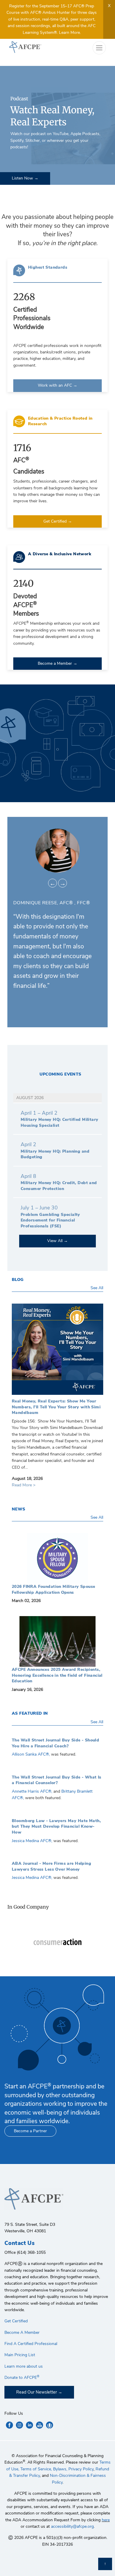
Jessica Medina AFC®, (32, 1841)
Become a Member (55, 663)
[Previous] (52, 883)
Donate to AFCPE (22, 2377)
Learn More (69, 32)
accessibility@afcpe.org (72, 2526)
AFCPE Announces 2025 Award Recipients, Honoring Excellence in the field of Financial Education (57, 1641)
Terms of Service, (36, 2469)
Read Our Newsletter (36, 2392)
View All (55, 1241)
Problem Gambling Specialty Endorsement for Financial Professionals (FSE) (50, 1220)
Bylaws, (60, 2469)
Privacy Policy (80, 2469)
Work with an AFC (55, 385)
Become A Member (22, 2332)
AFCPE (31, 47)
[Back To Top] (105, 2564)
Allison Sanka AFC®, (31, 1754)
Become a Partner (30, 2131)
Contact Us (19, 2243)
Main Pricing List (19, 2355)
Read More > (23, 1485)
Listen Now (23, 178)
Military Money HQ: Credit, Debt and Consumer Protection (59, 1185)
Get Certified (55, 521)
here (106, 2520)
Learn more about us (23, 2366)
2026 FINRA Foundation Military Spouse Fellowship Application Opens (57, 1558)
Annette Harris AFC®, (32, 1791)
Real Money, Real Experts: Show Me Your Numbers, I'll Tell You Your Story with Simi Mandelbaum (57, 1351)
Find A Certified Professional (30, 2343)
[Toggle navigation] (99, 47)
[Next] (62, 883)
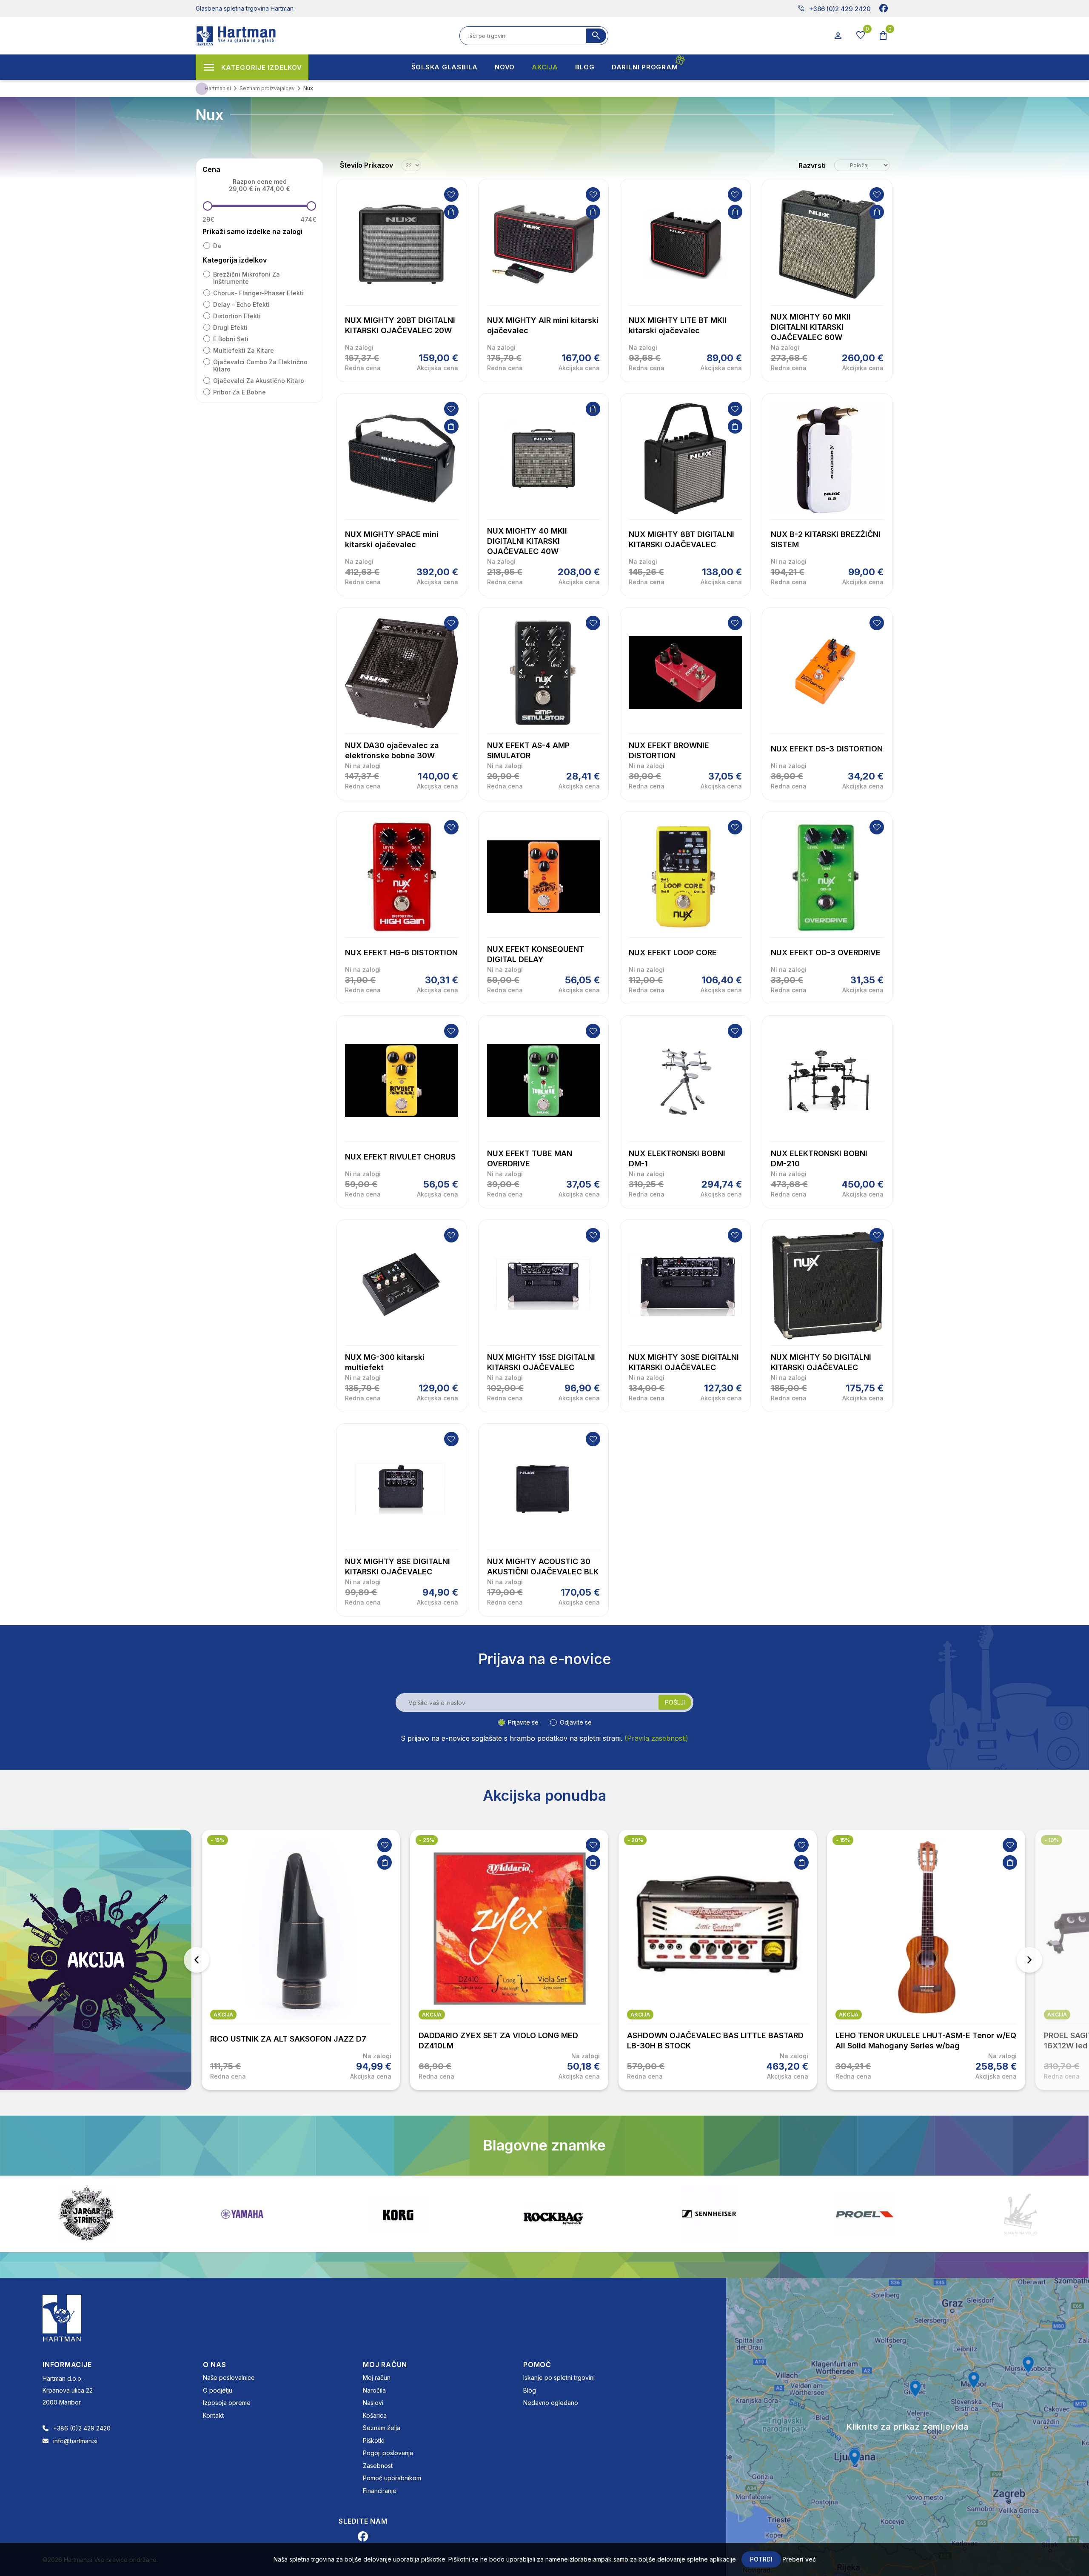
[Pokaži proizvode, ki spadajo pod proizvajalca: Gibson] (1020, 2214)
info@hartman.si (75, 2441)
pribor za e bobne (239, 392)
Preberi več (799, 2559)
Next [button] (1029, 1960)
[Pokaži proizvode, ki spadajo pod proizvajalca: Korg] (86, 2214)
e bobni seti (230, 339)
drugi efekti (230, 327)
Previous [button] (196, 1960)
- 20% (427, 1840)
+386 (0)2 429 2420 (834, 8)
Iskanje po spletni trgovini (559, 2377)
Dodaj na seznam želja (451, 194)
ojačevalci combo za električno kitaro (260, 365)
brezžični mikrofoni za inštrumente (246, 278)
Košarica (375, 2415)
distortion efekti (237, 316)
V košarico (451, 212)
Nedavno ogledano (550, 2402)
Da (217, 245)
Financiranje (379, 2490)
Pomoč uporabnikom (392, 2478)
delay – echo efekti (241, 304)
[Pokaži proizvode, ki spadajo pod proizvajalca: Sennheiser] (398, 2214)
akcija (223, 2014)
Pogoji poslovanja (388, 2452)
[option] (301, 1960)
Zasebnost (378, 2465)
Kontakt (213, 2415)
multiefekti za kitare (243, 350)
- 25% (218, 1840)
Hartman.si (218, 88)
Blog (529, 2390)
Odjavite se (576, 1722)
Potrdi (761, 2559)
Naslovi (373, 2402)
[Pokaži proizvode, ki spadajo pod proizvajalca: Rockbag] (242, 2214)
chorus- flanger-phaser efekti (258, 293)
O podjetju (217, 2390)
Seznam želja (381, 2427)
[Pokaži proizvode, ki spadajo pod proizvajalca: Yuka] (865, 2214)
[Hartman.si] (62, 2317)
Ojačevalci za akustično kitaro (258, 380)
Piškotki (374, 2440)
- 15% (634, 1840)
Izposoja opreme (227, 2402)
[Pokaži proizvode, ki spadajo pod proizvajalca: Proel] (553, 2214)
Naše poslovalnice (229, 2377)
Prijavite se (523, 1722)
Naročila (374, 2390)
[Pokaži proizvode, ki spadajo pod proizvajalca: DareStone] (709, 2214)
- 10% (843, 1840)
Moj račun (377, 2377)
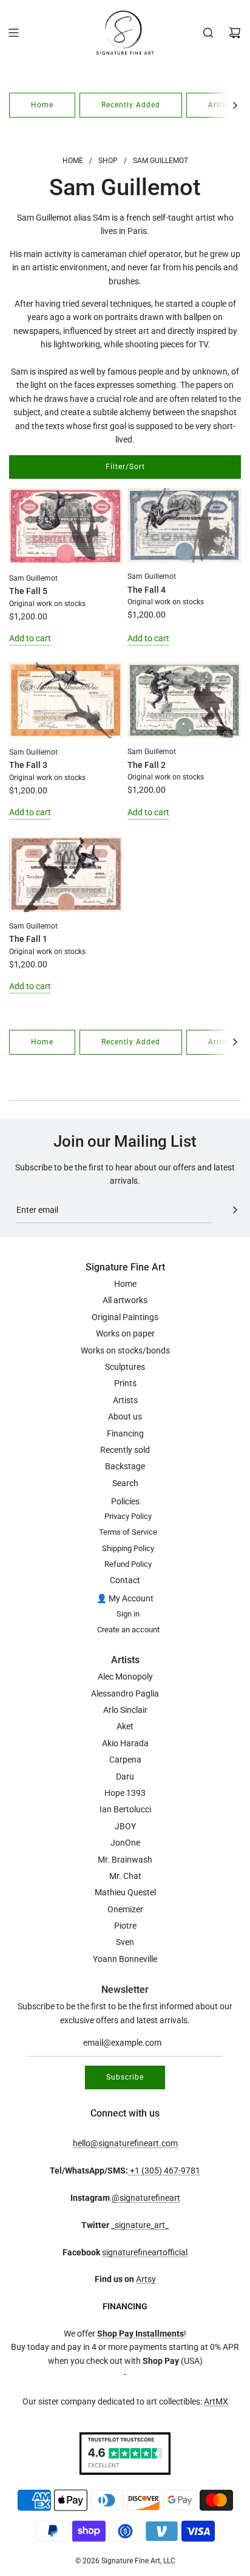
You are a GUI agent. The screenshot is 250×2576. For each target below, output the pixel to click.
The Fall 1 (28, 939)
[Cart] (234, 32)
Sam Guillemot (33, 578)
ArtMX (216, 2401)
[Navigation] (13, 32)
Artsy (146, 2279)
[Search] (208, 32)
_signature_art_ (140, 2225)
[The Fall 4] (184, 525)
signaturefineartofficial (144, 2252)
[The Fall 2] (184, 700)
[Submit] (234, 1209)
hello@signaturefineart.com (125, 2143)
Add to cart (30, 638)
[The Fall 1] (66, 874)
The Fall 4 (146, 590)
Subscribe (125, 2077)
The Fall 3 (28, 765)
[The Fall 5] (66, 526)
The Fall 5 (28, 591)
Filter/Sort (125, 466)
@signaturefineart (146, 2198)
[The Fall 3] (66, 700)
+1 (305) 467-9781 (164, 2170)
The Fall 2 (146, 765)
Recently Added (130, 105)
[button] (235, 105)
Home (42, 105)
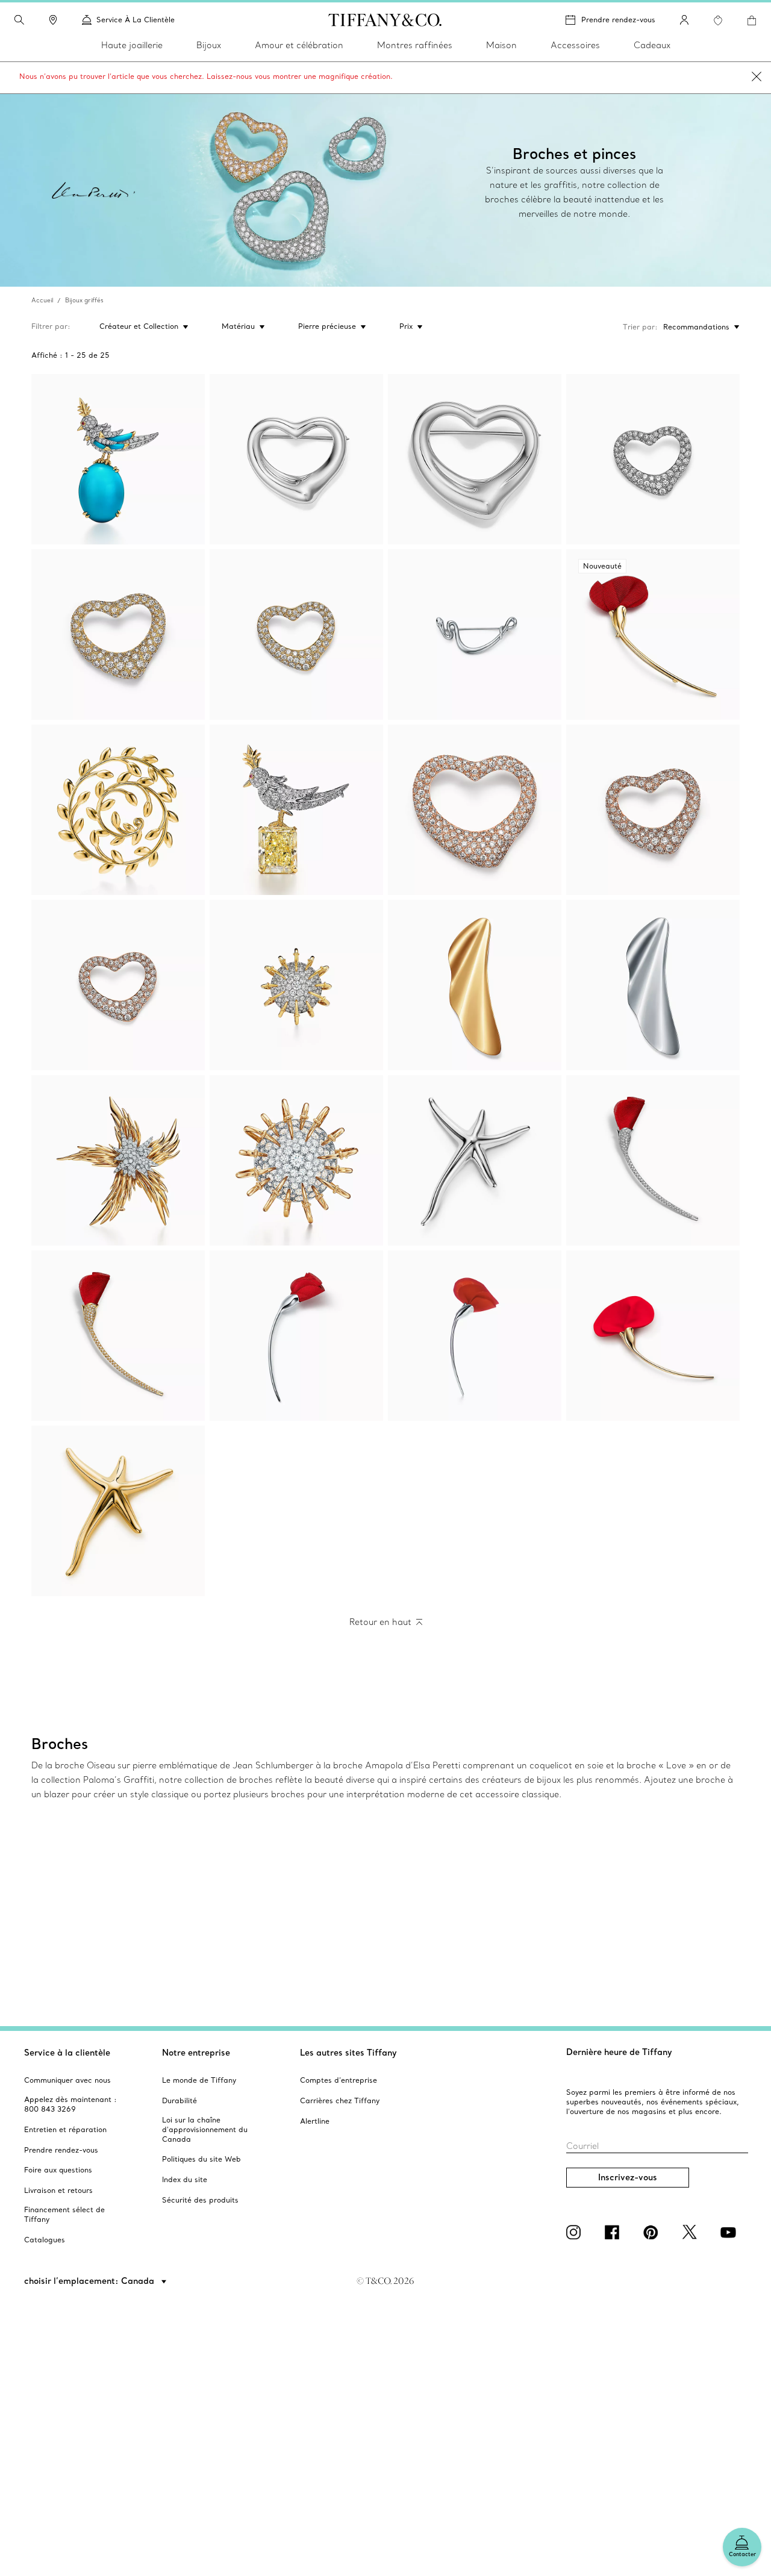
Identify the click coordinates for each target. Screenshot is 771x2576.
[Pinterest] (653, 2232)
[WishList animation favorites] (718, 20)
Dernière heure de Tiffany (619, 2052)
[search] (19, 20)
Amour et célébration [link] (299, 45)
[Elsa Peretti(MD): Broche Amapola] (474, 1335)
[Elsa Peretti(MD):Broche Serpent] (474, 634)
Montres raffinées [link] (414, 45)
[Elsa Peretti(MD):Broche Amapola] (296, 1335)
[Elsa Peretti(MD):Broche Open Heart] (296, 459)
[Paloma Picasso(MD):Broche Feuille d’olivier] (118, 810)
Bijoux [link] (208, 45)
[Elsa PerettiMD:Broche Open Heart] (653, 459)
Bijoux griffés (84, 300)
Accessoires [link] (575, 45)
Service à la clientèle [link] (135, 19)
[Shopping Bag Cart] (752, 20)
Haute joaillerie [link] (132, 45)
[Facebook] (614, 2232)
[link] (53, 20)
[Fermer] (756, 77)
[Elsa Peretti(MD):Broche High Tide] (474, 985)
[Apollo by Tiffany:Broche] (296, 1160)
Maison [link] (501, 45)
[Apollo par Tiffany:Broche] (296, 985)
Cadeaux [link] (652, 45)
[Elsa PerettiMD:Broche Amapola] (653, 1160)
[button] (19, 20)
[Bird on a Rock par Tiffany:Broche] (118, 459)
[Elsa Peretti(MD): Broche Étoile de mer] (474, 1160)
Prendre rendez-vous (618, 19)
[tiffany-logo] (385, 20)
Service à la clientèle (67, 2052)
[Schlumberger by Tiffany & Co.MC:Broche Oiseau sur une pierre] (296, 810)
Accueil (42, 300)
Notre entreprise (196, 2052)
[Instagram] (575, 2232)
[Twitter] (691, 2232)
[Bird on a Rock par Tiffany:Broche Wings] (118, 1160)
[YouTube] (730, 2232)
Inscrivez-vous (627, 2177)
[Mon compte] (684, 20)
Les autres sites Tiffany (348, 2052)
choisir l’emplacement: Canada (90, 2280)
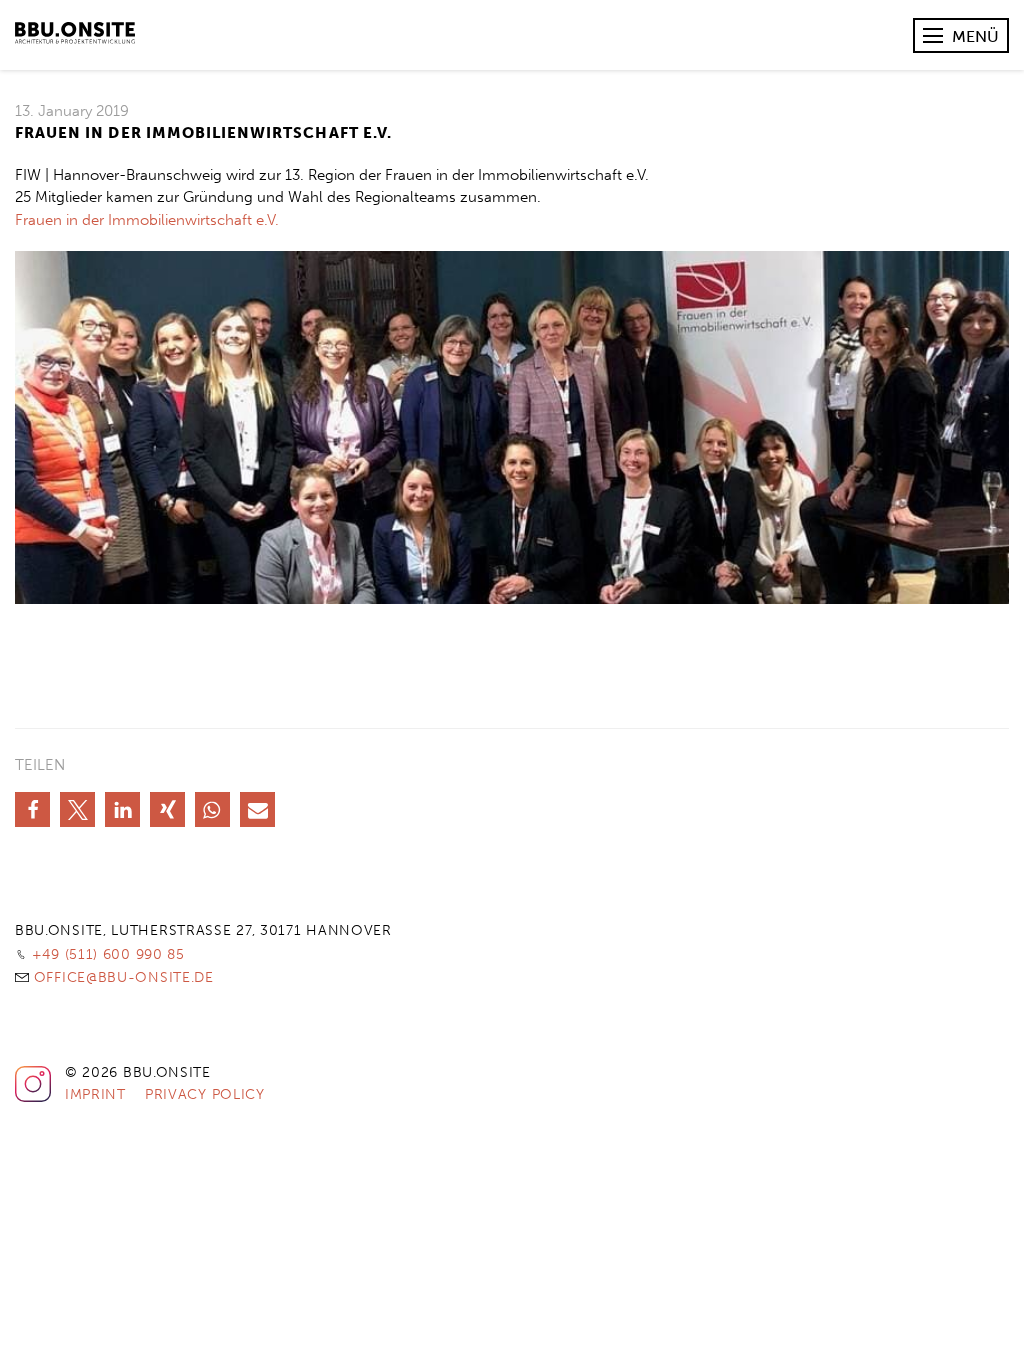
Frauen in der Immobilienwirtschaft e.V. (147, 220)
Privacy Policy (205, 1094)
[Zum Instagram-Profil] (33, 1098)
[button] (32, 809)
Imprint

» Task goal: Exactly as written, reproduce the lines from the one containing "[Elsa Peretti(MD):Broche High" through the last line of the entries above, and leave every picture out.

» Expected answer:
[Elsa Peretti(MD):Broche High Tide] (474, 985)
[Apollo by Tiffany:Broche] (296, 1160)
Maison [link] (501, 45)
[Apollo par Tiffany:Broche] (296, 985)
Cadeaux [link] (652, 45)
[Elsa PerettiMD:Broche Amapola] (653, 1160)
[button] (19, 20)
[Bird on a Rock par Tiffany:Broche] (118, 459)
[Elsa Peretti(MD): Broche Étoile de mer] (474, 1160)
Prendre rendez-vous (618, 19)
[tiffany-logo] (385, 20)
Service à la clientèle (67, 2052)
[Schlumberger by Tiffany & Co.MC:Broche Oiseau sur une pierre] (296, 810)
Accueil (42, 300)
Notre entreprise (196, 2052)
[Instagram] (575, 2232)
[Twitter] (691, 2232)
[Bird on a Rock par Tiffany:Broche Wings] (118, 1160)
[YouTube] (730, 2232)
Inscrivez-vous (627, 2177)
[Mon compte] (684, 20)
Les autres sites Tiffany (348, 2052)
choisir l’emplacement: Canada (90, 2280)
Frauen in der Immobilienwirtschaft e.V. (147, 220)
Privacy Policy (205, 1094)
[Zum Instagram-Profil] (33, 1098)
[button] (32, 809)
Imprint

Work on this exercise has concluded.